# Direction
Count how many lines of the material below contain the string "width" with the same case, and reply with only the number.

# Rows from a screen grounding dataset
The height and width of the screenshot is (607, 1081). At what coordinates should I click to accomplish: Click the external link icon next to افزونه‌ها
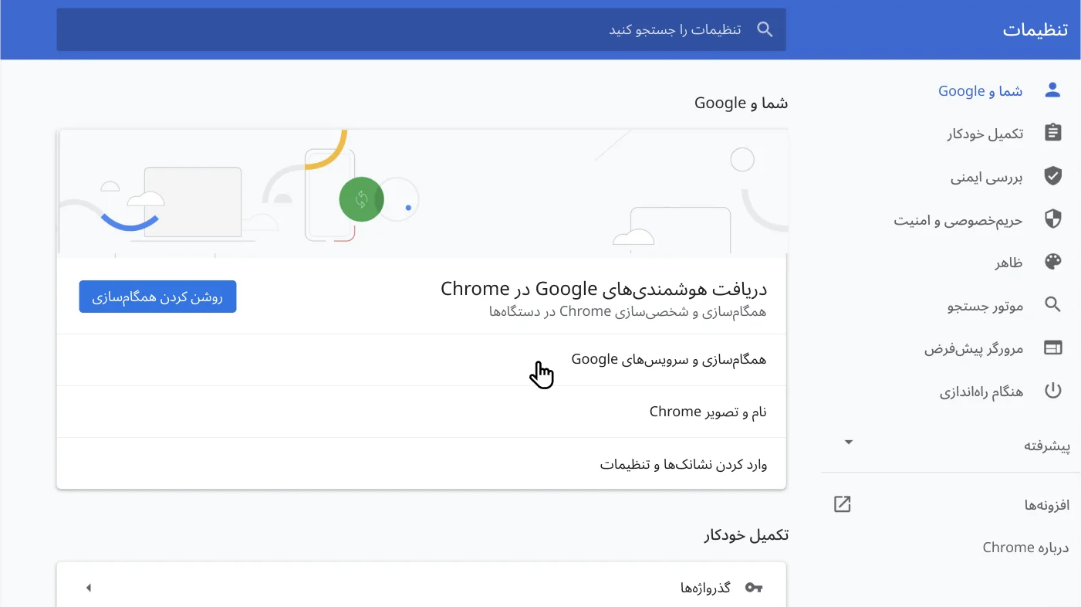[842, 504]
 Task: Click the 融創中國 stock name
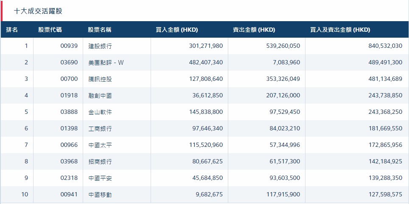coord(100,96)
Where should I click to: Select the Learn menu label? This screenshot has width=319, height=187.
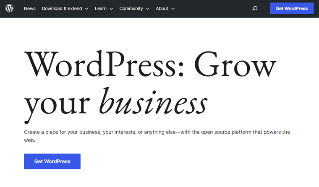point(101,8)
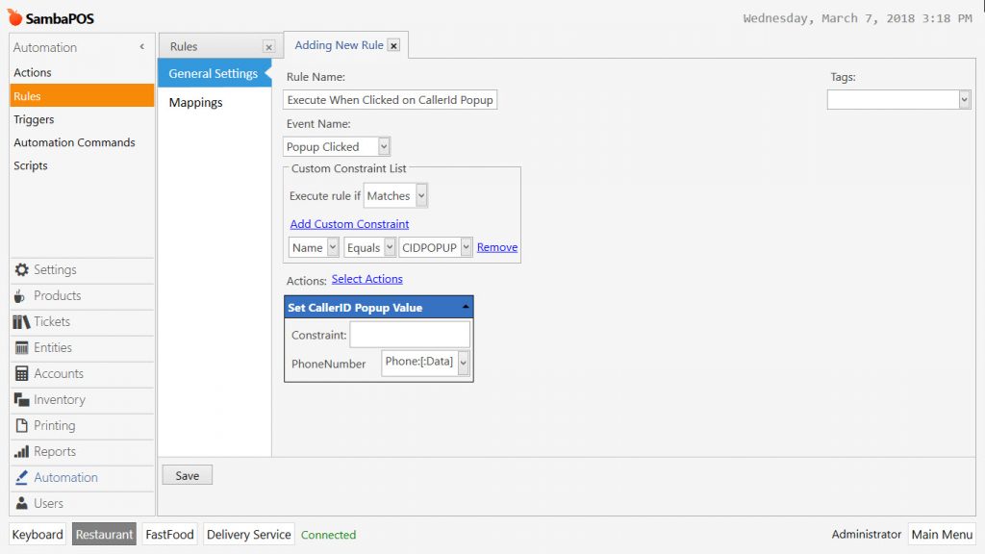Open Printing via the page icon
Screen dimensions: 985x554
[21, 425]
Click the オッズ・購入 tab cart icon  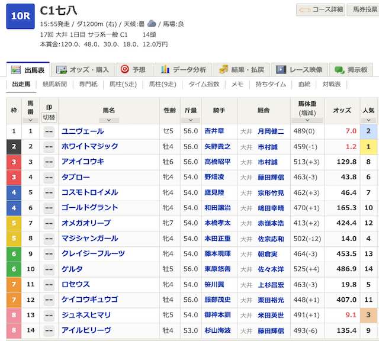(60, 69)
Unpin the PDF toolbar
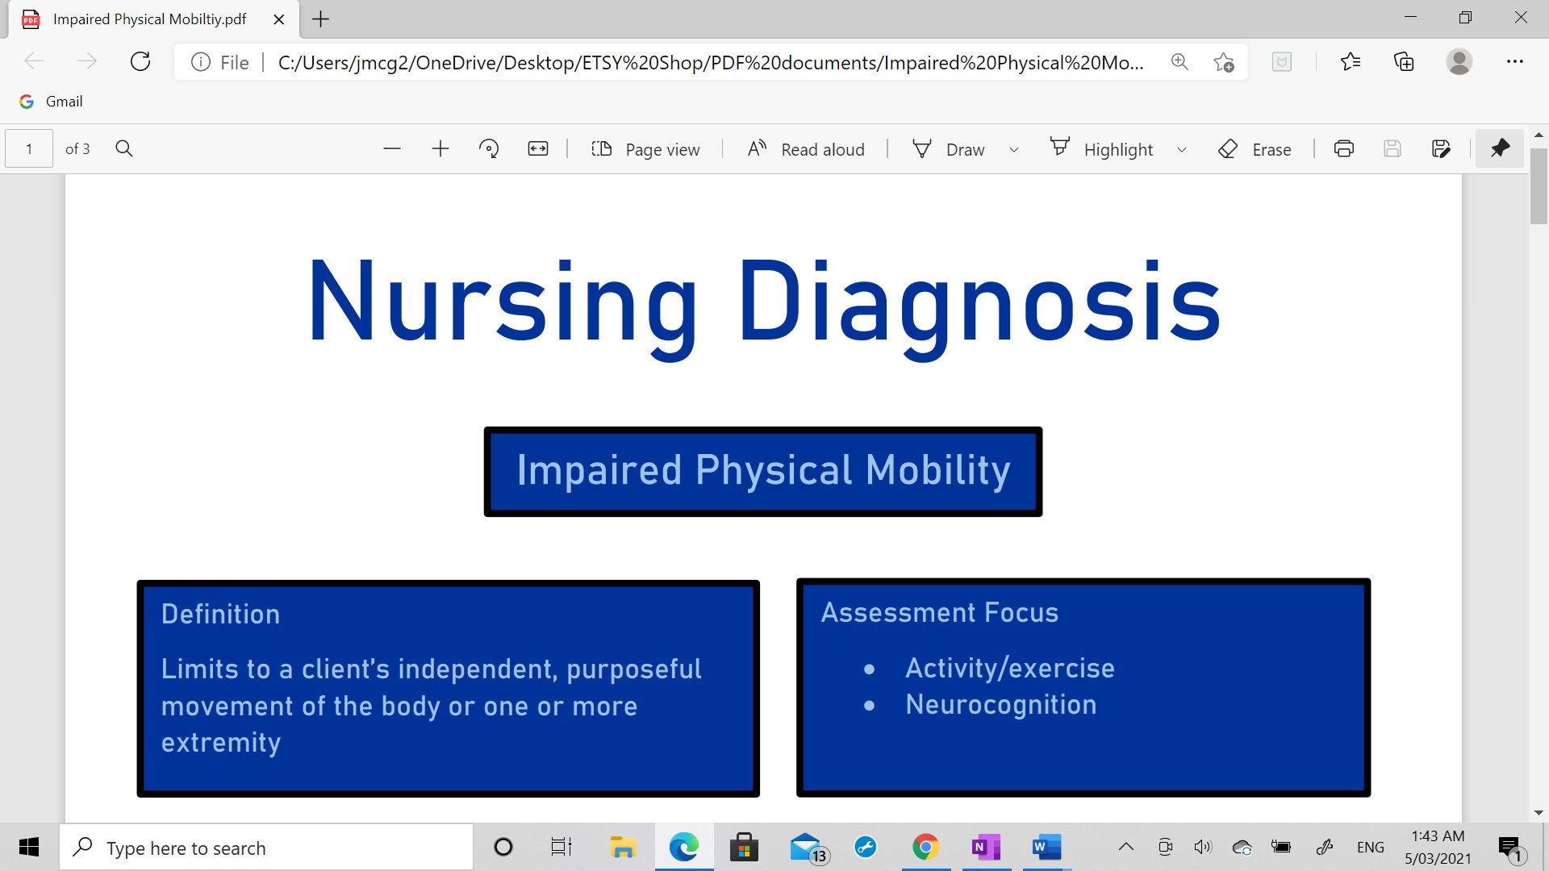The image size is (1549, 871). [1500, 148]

# Response
2